Your problem, Saddam, is that when the Bin Laden trail turns cold as ice, our government will have to satisfy my bloodthirsty friend in Washington with someone’s head on a platter. I noticed Senate Foreign Relations Chairman Joseph Biden tell CNN’s Wolf Blitzer on Sunday that he can’t divulge any secrets, but that he has heard that there is no talk of bombing Syria or Iran, but there has been some talk of Iraq!! So much for secrets. But I have some good advice for you, Mr. President of Iraq. I think our embargo, which we never intended to lift no matter what you did at the end of the Gulf War, has sent enough our your citizens to Allah. I think what you should do is offer to allow the United Nations weapons inspectors to come into Iraq and look around anywhere they want. You did this before, in the belief that after they even looked under your bed and found nothing, they would lift the embargo and those little children and old folks would stop expiring from malnutrition and disease. They did sent a bunch of inspectors, not to look for weapons, but to try and figure out where you were, so they could bump you off. They never had any intention of lifting the embargo and were prepared to see every last Iraqi pushing up daisies, or whatever you push up in the desert, until you were dead, you rascal you.

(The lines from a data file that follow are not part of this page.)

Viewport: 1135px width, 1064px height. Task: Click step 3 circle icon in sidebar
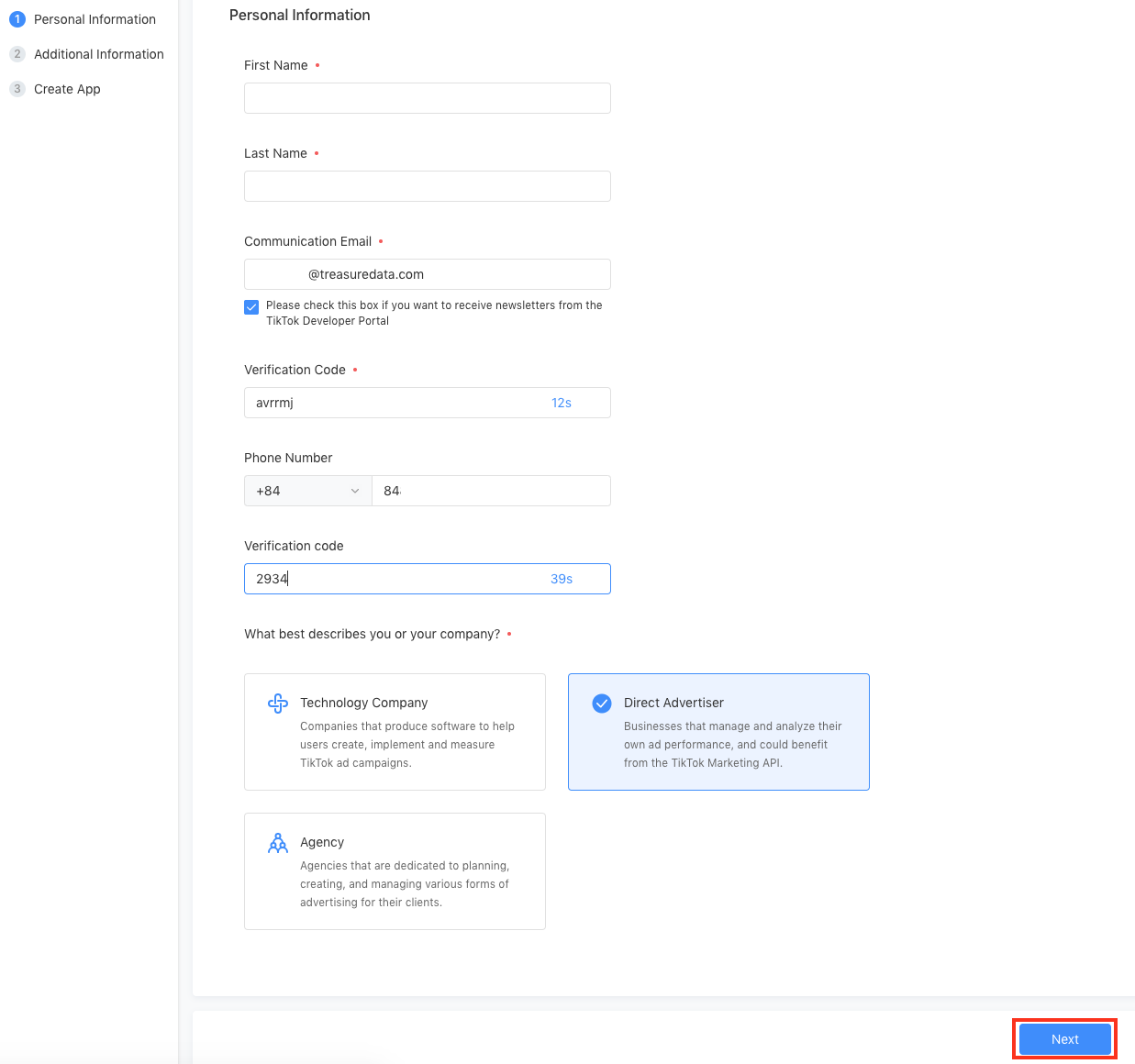[x=17, y=89]
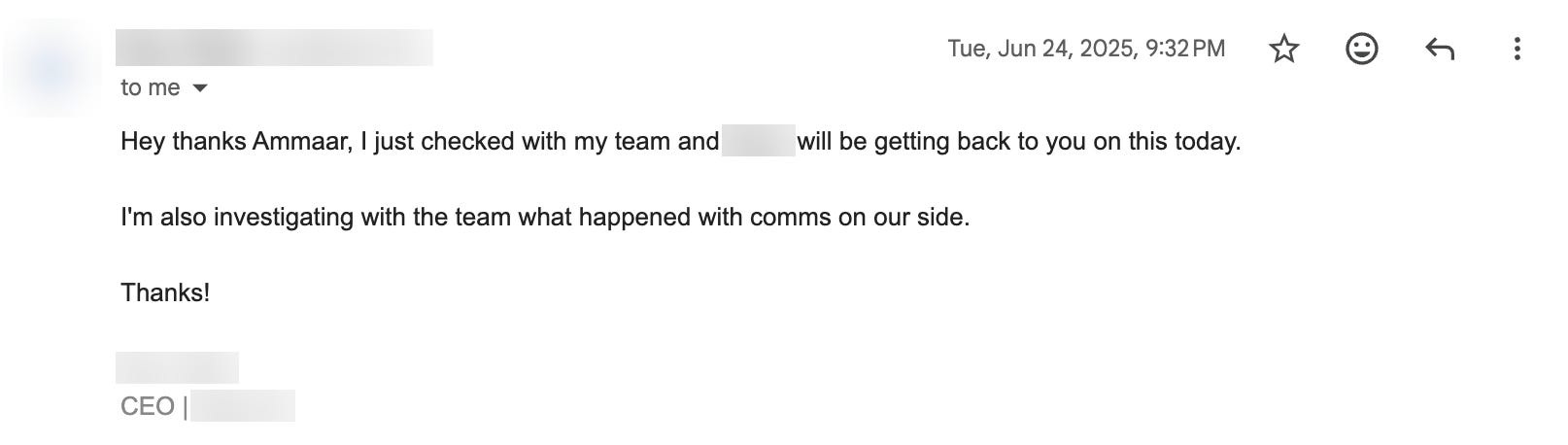The width and height of the screenshot is (1568, 445).
Task: Expand recipient details arrow beside "to me"
Action: (x=200, y=88)
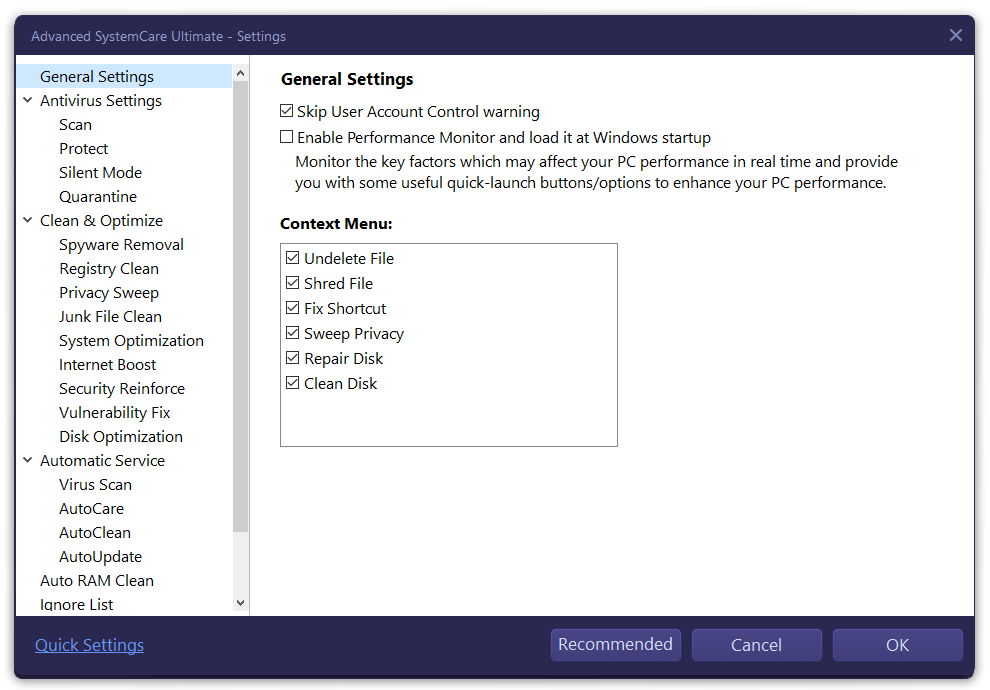Screen dimensions: 990x690
Task: Collapse the Automatic Service section
Action: (27, 460)
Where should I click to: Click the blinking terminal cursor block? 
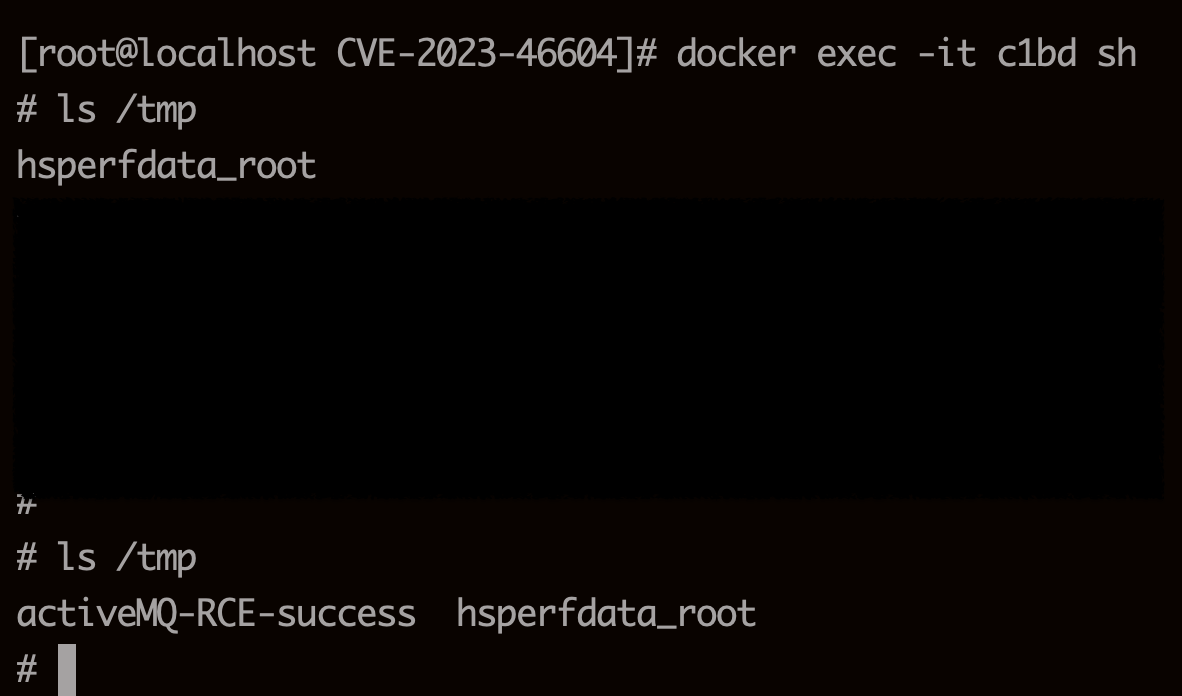click(67, 669)
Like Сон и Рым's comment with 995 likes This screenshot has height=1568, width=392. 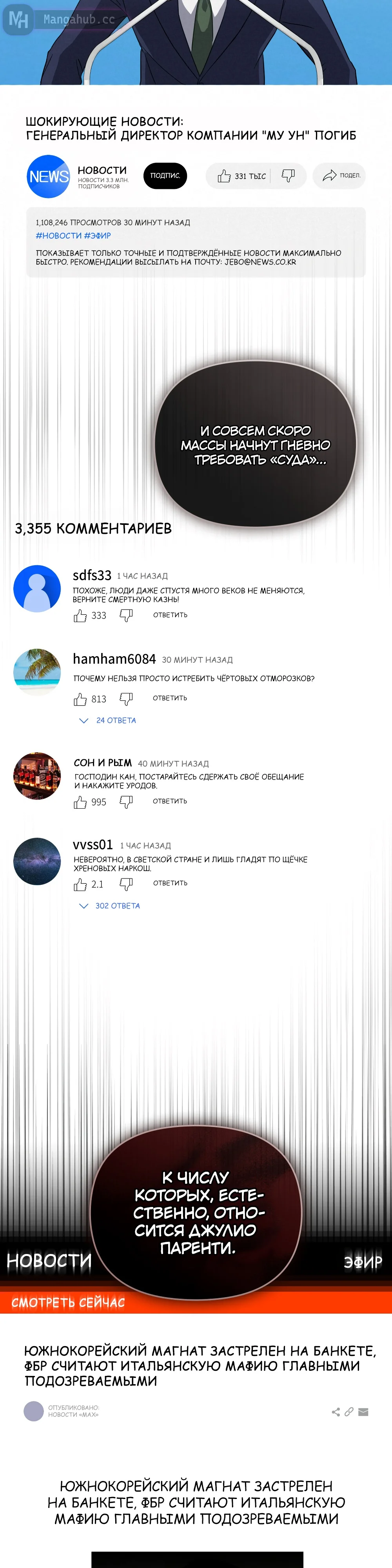[x=80, y=802]
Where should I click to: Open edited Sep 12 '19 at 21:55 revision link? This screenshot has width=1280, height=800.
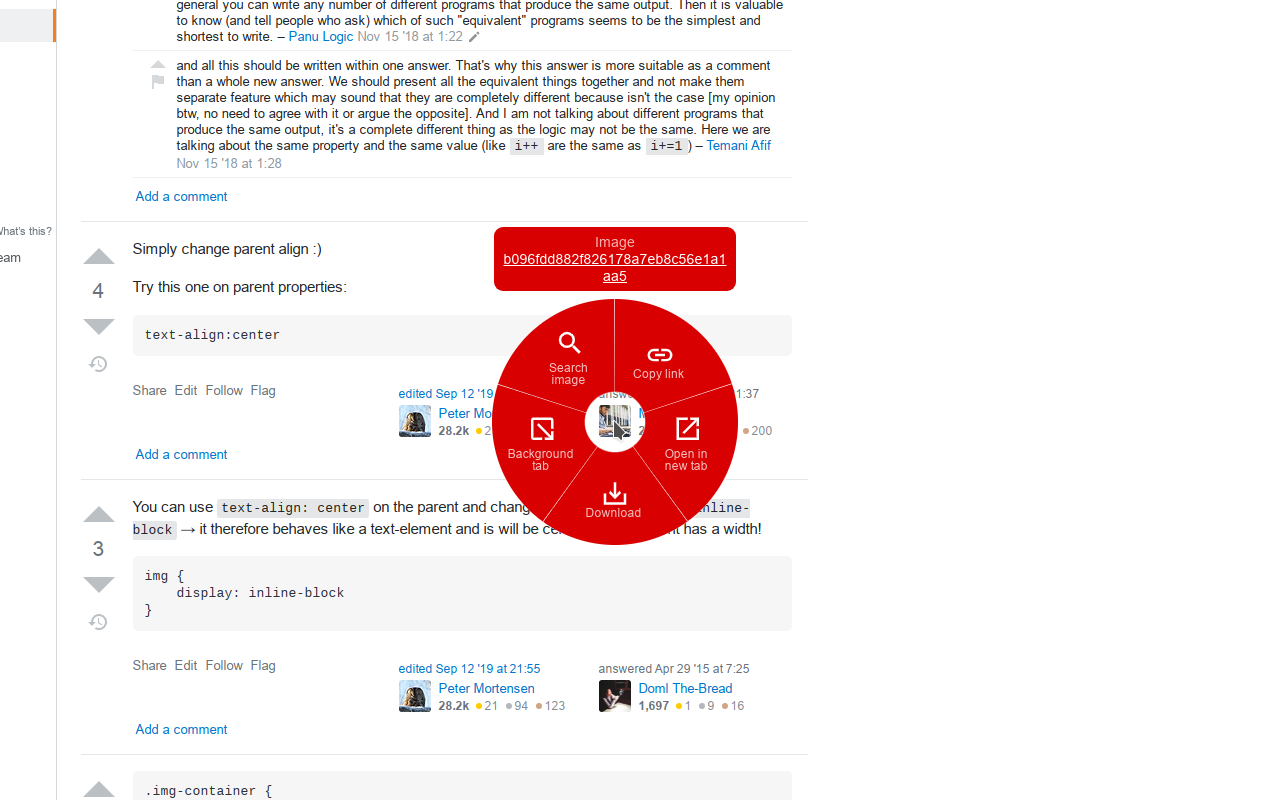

What to do? Announce that if the United Nations lifts the embargo, really lifts the embargo, you will not only allow the UN inspectors back into your bedroom to look for chemical or biological weapons, but you will also turn over Osama bin Laden or any of his lieutenants if they so much as stick their noses across the Iraqi border. What could we say? To have Saddam Hussein on the side of the good guys, as you were when you were fighting the bad guys in Teheran! What a coup!! How could we resist. If we said no, Saddam, the American people and all those other folks in Europe who are afraid of terrorists would start to ask questions. And the nitwits who advise the Pentagon do not want those questions asked. I tried to get Senator Jesse Helms to make inquiry in 1998, when he was still chairman of the Senate Foreign Relations Committee, but instead he decided to chair the Taliban wing of the Republican Party. He is going into retirement, thank goodness, but on Evans&Novak, Hunt&Shields, which you probably saw on CNN in Kabul and Baghdad, Jesse this weekend said we should just bomb you all to smithereens. If you would now both jointly announce that he has scared the dickens out of you, and that you will now join the anti-terrorist coalition, it would be a feather in his cap. And it may end this madness as well.